ASSIGNMENT:
Print the complete listing so that it matches the original exactly.

RECORD EXCERPTS:
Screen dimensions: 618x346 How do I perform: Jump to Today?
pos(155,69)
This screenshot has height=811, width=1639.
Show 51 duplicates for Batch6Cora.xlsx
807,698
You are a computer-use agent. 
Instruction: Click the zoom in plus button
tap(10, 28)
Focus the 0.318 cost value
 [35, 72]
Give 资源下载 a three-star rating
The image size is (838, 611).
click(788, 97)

TASK ANSWER:
Screen dimensions: 618x346 How do I perform: Jump to Today?
pos(155,69)
This screenshot has height=811, width=1639.
Show 51 duplicates for Batch6Cora.xlsx
807,698
You are a computer-use agent. 
Instruction: Click the zoom in plus button
tap(10, 28)
Focus the 0.318 cost value
 [35, 72]
Give 资源下载 a three-star rating
The image size is (838, 611).
click(788, 97)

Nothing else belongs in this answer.